** Information supplied follows **
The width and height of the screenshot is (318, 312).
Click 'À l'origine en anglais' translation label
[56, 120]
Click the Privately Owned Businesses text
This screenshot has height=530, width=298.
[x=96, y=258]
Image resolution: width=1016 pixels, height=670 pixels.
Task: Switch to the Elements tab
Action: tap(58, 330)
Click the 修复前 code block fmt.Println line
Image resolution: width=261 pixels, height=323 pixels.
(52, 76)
** End of Information supplied **
__The problem__:
Every line of the material must be duplicated exactly.

__Response to this exercise__:
The width and height of the screenshot is (318, 312).
Click 'À l'origine en anglais' translation label
[56, 120]
Click the Privately Owned Businesses text
This screenshot has height=530, width=298.
[x=96, y=258]
Image resolution: width=1016 pixels, height=670 pixels.
Task: Switch to the Elements tab
Action: tap(58, 330)
Click the 修复前 code block fmt.Println line
Image resolution: width=261 pixels, height=323 pixels.
(52, 76)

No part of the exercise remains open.